Note: In the real world if you mix C+M+Y, you get a dark ugly brown due to the imperfections of ink and printing. This is why there is a dedicated Black color, K. This gives you the standard CMYK color system for printing.
These color charts are from "Color Concepts from Adobe".

Creating this in Adobe Photoshop

It is possible to recreate BOTH of these color systems in Adobe Photoshop. The secret is the "layer blending method". The Screen method ADDS color values and the Multiply method Subtracts color values.
Screen (Uses the Larger value)

              Red  (255,000,000)
         +  Green  (000,255,000)
	  Yellow  (255,255,000)

Multiply (Uses the Smaller Value)

             Cyan   (000,255,255)
         +  Magenta (255,000,255)
	     Blue   (000,000,255) 
It is likely that most of the Adobe Layer Blending modes simply add or subtract the RGB values differently for different effects.

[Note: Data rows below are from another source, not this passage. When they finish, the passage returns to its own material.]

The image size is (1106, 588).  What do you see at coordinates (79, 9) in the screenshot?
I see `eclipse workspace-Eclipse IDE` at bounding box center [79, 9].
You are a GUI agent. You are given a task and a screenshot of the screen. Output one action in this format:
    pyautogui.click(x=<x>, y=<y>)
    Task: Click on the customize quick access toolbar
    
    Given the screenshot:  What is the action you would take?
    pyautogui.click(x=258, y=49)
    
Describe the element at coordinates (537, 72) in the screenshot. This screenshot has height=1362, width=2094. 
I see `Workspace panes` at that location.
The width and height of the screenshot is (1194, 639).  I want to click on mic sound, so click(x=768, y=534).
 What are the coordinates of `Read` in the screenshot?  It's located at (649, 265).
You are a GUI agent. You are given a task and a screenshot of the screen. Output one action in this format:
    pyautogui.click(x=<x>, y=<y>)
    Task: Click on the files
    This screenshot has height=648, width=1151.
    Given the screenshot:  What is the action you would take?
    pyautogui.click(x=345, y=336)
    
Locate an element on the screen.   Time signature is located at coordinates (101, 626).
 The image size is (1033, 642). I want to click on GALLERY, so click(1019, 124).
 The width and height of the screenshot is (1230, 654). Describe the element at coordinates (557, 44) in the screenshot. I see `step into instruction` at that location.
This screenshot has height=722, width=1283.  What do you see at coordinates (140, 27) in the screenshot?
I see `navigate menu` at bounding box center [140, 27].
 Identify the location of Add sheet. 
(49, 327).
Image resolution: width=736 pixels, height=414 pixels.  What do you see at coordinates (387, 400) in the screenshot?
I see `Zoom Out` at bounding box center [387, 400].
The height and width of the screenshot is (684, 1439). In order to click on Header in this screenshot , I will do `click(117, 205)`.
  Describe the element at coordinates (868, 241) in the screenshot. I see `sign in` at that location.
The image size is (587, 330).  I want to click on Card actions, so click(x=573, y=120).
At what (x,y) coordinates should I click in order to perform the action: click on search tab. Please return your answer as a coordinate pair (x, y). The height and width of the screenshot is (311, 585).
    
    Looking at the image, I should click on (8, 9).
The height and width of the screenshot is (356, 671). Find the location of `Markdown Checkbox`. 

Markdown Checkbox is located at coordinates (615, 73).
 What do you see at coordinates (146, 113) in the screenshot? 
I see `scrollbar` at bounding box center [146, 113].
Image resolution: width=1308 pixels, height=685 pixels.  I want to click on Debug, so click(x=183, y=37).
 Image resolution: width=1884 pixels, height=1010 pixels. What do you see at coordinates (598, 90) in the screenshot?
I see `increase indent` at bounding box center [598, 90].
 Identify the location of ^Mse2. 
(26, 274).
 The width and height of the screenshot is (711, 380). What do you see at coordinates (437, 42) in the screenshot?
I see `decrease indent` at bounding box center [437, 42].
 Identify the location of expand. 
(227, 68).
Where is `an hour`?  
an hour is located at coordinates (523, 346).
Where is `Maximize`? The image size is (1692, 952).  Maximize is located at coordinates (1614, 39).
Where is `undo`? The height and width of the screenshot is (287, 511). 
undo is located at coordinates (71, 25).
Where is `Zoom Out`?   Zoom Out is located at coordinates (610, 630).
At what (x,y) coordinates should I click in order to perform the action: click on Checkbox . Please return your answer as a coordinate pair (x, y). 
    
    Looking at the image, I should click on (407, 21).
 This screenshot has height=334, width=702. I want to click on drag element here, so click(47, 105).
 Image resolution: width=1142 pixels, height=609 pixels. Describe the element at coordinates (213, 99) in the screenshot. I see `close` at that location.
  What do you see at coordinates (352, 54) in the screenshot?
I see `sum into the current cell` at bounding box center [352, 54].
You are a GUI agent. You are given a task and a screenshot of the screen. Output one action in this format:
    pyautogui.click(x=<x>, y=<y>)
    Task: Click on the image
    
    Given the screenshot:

Color Space and the Computer
The RGB method is not the only method for describing colors. These are called "color spaces".
Some common color spaces include
Name	Elements			Common Applications
RGB	(Red, Green, Blue)		Computer Screens
CMYK	(Cyan, Magenta, Yellow, Black)	Printers
LAB	(Luminance, a(Hue), b(Hue))	Televisions
Each of these systems have there strengths and weaknesses. Conversions between one color space and another are not exact which can cause problems between the "on screen" image and the "printed image". Each of the systems use a different range of numbers for their elements.
Name	Elements			
RGB	(0 to 256, 0 to 256, 0 to 256)		
CMYK	(0 to 100, 0 to 100, 0 to 100, 0 to 100) in percent
LAB	(0 to 100, -128 to +127, -128 to +127)
The LAB color space is probably the most unfamiliar. It's actually related to the YCrCb system used in televisions. The LAB color system consists of a luminance(lightness component) and two chromatic(Hue) components. The "a" component (from green to red) and the "b" component (from blue to yellow).